== MATERIAL SUPPLIED

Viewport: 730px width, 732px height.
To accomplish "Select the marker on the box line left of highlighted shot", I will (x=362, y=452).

====
== MATERIAL SUPPLIED

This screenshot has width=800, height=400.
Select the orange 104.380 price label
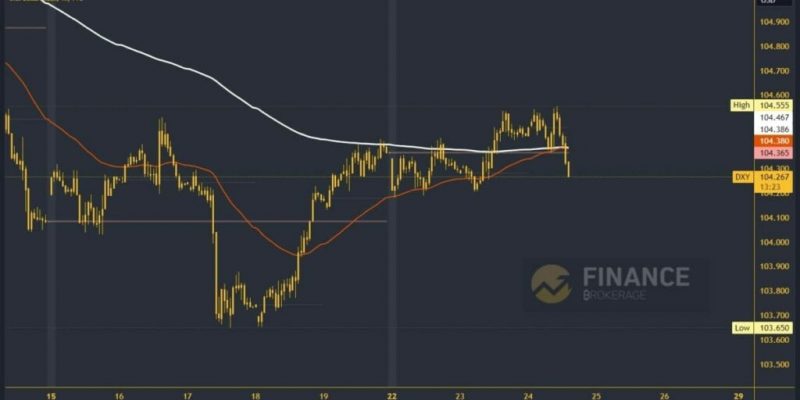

====
== MATERIAL SUPPLIED

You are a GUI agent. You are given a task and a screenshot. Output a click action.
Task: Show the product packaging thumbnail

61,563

====

**WORK ORDER**: Give the number of lines in the entries above that include the word "screenshot", and nothing more.

**ANSWER SECTION**: 2